Intestinal failure

Abstract

Purpose of review Intestinal failure (IF) has became a specifically defined condition that may be irreversible in some patients. IF requires the use of parenteral nutrition (PN) as long as it persists. As a consequence of both underlying digestive disease and unadapted PN, liver disease may develop with subsequent end-stage liver cirrhosis. Death will occur if combined liver–intestine transplantation is not performed. Catheter-related sepsis and/or extensive vascular thrombosis may impede the continuation of a safe and efficient PN and require intestinal transplantation (ITx). Thus, management of IF patients requires an early recognition of IF and the analysis of its risk of irreversibility. Recent findings Recent literature covered the field of IF management, including therapeutic approaches aiming to avoid extensive intestinal resection, to restore or to develop intestinal function with nutritional or pharmacological treatment and nontransplant surgery in short-bowel patients. Children with extreme short gut, congenital diseases of enterocyte development, or severe motility disorders (total or subtotal aganglionosis or chronic intestinal pseudo-obstruction syndrome) can be diagnosed early as having irreversible IF and are candidates for ITx.
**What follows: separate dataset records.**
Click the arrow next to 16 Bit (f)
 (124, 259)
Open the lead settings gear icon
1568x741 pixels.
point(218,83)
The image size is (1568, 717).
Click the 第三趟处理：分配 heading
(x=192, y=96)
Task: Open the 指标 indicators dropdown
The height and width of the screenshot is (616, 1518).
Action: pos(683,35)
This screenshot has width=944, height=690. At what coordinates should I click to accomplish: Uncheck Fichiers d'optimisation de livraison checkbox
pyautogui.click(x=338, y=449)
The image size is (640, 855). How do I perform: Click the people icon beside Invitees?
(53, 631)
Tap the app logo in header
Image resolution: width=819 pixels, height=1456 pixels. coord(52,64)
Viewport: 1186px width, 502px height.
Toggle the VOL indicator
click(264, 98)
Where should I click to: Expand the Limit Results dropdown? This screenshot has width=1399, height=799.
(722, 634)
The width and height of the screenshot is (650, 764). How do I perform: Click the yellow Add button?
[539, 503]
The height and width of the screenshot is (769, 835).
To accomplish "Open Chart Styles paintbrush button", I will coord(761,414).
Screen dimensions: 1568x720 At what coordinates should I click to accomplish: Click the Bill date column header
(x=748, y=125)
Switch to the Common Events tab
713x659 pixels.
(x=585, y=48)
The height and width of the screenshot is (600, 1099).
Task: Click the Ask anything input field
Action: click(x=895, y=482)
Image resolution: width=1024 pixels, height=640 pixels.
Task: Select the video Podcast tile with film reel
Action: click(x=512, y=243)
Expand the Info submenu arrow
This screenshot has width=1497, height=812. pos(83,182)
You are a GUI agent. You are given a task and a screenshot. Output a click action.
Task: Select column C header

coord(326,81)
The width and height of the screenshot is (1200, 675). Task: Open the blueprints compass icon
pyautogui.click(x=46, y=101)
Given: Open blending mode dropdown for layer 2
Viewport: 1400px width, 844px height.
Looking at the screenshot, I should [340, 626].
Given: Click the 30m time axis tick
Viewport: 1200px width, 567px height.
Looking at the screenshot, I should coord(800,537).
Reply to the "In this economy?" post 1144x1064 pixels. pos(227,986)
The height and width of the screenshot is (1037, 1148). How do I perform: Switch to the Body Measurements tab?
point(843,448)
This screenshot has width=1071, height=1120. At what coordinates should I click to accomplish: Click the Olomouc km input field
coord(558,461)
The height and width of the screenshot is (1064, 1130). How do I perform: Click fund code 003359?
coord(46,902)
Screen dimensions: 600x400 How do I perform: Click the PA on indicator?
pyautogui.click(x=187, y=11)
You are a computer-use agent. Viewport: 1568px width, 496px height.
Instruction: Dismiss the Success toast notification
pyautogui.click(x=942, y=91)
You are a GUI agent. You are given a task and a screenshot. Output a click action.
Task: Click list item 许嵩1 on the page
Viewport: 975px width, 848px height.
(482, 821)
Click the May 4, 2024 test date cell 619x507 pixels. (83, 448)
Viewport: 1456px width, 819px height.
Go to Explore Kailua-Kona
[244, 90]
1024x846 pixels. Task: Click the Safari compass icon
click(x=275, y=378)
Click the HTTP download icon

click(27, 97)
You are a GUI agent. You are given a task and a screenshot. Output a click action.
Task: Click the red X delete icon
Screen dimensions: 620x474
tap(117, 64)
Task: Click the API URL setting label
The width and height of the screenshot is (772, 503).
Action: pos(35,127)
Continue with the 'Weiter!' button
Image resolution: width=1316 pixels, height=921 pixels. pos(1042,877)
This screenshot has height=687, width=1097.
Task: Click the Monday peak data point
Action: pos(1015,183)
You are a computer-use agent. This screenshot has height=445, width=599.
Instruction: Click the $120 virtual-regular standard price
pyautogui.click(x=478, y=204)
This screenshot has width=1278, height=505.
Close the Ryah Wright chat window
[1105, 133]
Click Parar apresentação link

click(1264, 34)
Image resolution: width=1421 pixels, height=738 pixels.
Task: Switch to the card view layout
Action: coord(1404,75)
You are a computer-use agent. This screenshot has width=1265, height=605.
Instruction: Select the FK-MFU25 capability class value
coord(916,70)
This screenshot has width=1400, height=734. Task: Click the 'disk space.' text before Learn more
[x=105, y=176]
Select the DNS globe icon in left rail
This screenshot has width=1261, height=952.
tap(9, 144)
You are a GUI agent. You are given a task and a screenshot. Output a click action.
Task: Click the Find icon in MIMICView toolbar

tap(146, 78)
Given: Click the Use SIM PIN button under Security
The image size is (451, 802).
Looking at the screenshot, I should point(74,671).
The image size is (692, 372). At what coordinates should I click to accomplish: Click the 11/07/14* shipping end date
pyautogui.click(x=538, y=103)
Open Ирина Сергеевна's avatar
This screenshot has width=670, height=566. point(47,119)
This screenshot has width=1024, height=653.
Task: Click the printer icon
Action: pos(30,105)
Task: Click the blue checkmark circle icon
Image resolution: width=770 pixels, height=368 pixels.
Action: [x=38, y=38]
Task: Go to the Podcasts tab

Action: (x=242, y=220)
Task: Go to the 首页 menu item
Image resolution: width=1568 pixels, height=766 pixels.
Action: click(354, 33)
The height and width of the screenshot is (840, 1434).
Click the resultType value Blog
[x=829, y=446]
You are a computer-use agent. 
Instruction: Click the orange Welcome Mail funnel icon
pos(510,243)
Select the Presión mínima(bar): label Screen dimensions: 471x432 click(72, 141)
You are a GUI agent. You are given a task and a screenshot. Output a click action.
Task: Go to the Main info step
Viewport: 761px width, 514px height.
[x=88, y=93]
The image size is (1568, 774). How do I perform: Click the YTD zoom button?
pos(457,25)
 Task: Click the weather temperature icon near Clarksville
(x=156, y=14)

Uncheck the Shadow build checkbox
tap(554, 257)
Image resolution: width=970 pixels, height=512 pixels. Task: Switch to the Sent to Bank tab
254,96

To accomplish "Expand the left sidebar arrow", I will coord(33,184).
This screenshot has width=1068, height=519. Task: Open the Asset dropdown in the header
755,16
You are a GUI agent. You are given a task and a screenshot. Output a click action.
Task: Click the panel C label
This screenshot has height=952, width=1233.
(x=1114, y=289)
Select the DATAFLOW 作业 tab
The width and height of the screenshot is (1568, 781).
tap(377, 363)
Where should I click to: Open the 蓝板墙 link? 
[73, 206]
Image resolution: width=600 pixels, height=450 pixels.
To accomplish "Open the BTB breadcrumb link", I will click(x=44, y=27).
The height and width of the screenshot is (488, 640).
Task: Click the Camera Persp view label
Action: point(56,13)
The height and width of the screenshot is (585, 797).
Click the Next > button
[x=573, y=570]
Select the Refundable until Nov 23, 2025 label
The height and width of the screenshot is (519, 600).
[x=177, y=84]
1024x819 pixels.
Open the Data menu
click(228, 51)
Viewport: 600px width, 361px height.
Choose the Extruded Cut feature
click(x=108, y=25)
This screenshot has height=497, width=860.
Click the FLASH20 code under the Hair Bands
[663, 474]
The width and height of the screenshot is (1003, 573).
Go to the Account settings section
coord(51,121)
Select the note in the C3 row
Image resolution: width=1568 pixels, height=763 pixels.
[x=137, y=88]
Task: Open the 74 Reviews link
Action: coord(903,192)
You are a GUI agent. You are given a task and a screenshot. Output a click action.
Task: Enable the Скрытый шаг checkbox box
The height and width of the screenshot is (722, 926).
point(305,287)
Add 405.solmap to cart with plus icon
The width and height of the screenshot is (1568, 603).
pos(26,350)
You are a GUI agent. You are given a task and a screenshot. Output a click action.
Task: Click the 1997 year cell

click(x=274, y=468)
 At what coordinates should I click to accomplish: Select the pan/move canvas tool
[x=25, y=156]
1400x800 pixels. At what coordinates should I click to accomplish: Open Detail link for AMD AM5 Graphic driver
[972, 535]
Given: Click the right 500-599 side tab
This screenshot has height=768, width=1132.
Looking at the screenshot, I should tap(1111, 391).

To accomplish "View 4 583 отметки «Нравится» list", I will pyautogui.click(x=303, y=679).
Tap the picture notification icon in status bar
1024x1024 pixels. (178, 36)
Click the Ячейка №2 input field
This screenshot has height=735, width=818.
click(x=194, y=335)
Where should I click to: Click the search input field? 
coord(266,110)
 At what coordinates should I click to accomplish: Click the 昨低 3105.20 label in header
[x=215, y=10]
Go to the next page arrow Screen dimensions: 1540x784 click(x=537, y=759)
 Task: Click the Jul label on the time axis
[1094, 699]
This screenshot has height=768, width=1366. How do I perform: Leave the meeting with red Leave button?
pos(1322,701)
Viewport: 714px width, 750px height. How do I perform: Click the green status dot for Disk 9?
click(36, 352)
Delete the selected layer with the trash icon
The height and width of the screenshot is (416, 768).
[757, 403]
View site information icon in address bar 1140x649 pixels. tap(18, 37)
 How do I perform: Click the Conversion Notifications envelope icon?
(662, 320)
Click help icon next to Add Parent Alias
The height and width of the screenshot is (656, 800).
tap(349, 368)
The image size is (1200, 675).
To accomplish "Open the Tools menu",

Efficient and uncomplicated PN and home PN remain the mainstay of therapy, independent of the nature of IF. When PN limits are reached, ITx is the logical approach because its outcome improved during the last decade. Summary Timing of referral for ITx remains a crucial issue. As a consequence, IF management should include therapies adapted to each stage of IF based on a multidisciplinary approach in centers involving pediatric gastroenterology, PN expertise, home-PN program, pediatric surgery, and liver-intestinal transplantation program. Promotion of basic and applied research in the field should prevent the liver and vascular consequences of IF and long-term PN, respectively.